These tools will no longer be maintained as of December 31, 2024. Archived website can be found here. PubMed4Hh GitHub repository can be found here. Contact NLM Customer Service if you have questions.


PUBMED FOR HANDHELDS

Search MEDLINE/PubMed


  • Title: The effects of sevoflurane on systemic and pulmonary inflammatory responses after cardiopulmonary bypass.
    Author: Cho EJ, Yoon JH, Hong SJ, Lee SH, Sim SB.
    Journal: J Cardiothorac Vasc Anesth; 2009 Oct; 23(5):639-45. PubMed ID: 19362013.
    Abstract:
    OBJECTIVE: During reperfusion after cardiopulmonary bypass, leukocytes are retained in the lungs. The purpose of this study was to examine the effect of sevoflurane on the inflammatory responses of the lungs after cardiopulmonary bypass. DESIGN: A prospective, randomized clinical investigation. SETTING: A university hospital. PARTICIPANTS: Thirty patients undergoing valve replacement surgery using cardiopulmonary bypass. INTERVENTIONS: Fifteen patients in whom anesthesia was maintained with sevoflurane and the priming solution was saturated with sevoflurane were randomly assigned to the sevoflurane group. Similarly, 15 patients in whom anesthesia was maintained with sufentanil and the priming solution was mixed with sufentanil were randomly assigned to the sufentanil group MEASUREMENTS AND MAIN RESULTS: After induction, an arterial blood sample was obtained for the baseline leukocyte count. Blood was collected from the pulmonary artery (PA) and vein (PV) before cardiopulmonary bypass and 10 minutes after the restoration of heart beats. The leukocyte count, levels of interleukin-6, interleukin-8, interleukin-10, and tumor necrosis factor-alpha were measured. The PV/PA ratio of each parameter was determined for the assessment of inflammatory response of the lung. The leukocyte counts and plasma levels of cytokines increased more in the sufentanil group than the sevoflurane group.

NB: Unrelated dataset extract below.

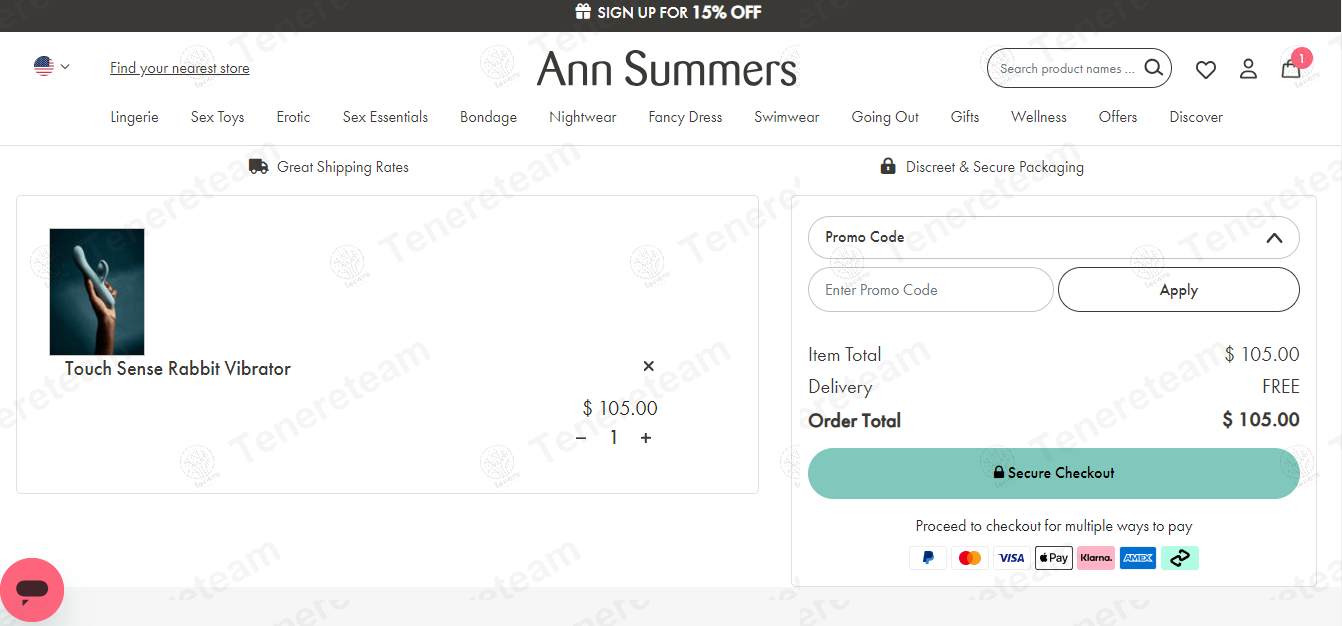
Task: Click the Secure Checkout button
Action: 1054,473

The PV/PA ratio of neutrophils decreased after the restoration of heart beats in the sufentanil group but was unchanged in the sevoflurane group. The PV/PA ratio of IL-6 was higher in the sufentanil group. The PV/PA ratio of interleukin-8 and interleukin-10 increased after the restoration of the pulmonary circulation in the sufentanil group but decreased in the sevoflurane group. The PV/PA ratio of tumor necrosis factor alpha increased in the sufentanil group but remained unchanged in the sevoflurane group. CONCLUSIONS: Sevoflurane attenuates the pulmonary sequestration of neutrophil and leukocytes and also preserves the pulmonary consumption of cytokines at the time of early pulmonary reperfusion. Sevoflurane attenuates the systemic inflammatory response induced by cardiopulmonary bypass.